__WORK TO COMPLETE__:
Your output should be the lines from the start of the data through the line containing "Click the Paste", exactly and nothing more.

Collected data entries
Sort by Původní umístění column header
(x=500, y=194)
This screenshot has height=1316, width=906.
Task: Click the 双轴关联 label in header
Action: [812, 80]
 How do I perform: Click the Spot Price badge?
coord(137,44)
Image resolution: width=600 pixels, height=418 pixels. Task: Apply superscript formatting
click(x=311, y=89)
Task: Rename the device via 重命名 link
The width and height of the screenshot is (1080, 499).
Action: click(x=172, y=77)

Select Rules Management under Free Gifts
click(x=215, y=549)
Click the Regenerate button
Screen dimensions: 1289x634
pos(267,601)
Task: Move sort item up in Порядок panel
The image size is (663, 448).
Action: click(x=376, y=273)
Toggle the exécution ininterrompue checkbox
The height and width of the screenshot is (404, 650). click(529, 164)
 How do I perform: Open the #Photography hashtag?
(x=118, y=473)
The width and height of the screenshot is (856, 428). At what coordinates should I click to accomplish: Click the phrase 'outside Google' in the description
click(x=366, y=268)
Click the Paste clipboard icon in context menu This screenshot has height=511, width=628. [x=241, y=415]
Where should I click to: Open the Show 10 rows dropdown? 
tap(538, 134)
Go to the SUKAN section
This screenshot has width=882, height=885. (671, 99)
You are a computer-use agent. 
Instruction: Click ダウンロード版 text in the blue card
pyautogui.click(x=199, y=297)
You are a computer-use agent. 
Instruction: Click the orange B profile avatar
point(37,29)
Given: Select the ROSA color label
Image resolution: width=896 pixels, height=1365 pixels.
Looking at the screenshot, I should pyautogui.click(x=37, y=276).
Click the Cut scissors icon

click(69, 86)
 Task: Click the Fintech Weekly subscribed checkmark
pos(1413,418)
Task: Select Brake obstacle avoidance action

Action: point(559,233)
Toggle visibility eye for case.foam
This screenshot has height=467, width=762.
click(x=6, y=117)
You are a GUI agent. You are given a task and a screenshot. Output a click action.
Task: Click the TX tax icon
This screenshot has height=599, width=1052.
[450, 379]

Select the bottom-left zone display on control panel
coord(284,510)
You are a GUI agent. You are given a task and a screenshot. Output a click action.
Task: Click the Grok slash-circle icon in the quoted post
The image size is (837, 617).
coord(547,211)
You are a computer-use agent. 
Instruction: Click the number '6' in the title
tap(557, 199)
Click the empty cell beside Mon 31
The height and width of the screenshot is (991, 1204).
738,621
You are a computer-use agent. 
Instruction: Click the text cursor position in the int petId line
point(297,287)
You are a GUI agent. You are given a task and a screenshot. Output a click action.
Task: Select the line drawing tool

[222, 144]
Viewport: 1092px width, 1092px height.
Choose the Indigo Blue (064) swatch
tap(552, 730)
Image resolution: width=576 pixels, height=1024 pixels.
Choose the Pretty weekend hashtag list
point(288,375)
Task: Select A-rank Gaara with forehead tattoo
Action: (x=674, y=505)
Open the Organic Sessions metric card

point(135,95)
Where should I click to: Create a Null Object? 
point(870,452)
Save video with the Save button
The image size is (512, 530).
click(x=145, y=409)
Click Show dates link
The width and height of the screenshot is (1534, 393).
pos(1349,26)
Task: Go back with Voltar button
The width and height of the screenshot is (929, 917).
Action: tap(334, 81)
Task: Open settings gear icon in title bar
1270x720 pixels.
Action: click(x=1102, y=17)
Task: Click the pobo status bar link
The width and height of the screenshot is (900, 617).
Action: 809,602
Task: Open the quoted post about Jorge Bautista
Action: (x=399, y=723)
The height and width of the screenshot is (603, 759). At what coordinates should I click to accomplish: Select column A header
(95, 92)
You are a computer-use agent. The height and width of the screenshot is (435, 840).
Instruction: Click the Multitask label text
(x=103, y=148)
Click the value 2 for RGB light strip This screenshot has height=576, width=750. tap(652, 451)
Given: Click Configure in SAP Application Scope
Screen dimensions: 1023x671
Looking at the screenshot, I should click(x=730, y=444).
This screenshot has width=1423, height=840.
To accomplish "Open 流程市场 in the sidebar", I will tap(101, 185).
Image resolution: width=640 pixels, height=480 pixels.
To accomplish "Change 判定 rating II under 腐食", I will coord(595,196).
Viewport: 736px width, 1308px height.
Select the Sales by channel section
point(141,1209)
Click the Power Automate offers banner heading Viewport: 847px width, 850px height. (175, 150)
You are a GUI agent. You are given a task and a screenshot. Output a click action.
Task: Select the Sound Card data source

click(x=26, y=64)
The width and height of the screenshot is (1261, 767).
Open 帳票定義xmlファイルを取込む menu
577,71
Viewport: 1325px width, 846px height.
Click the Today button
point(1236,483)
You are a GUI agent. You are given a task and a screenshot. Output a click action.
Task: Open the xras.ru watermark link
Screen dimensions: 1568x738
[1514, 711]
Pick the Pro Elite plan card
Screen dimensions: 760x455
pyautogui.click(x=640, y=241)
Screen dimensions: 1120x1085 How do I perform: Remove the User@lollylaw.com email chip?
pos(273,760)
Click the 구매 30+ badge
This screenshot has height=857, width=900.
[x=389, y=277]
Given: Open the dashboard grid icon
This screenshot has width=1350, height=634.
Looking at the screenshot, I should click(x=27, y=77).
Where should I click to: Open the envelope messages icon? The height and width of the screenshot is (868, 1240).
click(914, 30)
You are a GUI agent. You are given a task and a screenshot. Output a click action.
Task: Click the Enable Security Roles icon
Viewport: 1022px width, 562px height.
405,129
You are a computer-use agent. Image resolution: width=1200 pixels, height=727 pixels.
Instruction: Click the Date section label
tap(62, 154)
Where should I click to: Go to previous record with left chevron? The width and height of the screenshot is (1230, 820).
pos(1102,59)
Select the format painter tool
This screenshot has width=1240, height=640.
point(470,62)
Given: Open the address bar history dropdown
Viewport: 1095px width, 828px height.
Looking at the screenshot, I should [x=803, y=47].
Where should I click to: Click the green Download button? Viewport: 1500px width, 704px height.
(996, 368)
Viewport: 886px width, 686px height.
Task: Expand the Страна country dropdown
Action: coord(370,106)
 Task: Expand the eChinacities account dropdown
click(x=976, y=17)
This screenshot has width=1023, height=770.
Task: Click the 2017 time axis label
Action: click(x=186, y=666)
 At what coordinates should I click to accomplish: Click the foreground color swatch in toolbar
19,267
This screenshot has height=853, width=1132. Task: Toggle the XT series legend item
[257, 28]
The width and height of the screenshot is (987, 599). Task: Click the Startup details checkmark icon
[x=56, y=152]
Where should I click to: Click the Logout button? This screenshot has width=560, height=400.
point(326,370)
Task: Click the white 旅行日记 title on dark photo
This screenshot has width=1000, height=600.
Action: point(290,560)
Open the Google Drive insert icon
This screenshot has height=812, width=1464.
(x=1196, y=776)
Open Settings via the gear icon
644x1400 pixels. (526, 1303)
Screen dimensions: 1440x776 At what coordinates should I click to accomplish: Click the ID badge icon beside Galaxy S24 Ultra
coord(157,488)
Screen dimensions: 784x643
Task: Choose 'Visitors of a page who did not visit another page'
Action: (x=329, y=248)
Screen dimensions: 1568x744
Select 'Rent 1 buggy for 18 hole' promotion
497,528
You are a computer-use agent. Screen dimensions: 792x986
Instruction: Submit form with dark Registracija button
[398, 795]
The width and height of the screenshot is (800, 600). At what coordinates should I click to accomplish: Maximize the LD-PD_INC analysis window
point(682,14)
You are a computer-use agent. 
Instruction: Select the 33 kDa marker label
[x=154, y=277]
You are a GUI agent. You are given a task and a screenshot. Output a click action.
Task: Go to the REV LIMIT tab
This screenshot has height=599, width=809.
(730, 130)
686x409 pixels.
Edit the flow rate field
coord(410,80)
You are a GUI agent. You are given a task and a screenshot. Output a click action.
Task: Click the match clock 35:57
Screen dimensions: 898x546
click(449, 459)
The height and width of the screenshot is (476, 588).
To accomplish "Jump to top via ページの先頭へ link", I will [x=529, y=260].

__SOLUTION__:
Sort by Původní umístění column header
(x=500, y=194)
This screenshot has height=1316, width=906.
Task: Click the 双轴关联 label in header
Action: [812, 80]
 How do I perform: Click the Spot Price badge?
coord(137,44)
Image resolution: width=600 pixels, height=418 pixels. Task: Apply superscript formatting
click(x=311, y=89)
Task: Rename the device via 重命名 link
The width and height of the screenshot is (1080, 499).
Action: click(x=172, y=77)

Select Rules Management under Free Gifts
click(x=215, y=549)
Click the Regenerate button
Screen dimensions: 1289x634
pos(267,601)
Task: Move sort item up in Порядок panel
The image size is (663, 448).
Action: click(x=376, y=273)
Toggle the exécution ininterrompue checkbox
The height and width of the screenshot is (404, 650). click(529, 164)
 How do I perform: Open the #Photography hashtag?
(x=118, y=473)
The width and height of the screenshot is (856, 428). At what coordinates should I click to accomplish: Click the phrase 'outside Google' in the description
click(x=366, y=268)
Click the Paste clipboard icon in context menu This screenshot has height=511, width=628. [x=241, y=415]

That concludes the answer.